* _What is expected_
Below are the entries to retype; reproduce each one exactly.

* _Stored items_
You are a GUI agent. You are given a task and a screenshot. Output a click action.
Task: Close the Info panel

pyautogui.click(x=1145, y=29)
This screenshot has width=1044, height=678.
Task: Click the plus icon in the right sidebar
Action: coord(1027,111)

* _Exercise solution_
You are a GUI agent. You are given a task and a screenshot. Output a click action.
Task: Close the Info panel

pyautogui.click(x=1145, y=29)
This screenshot has width=1044, height=678.
Task: Click the plus icon in the right sidebar
Action: coord(1027,111)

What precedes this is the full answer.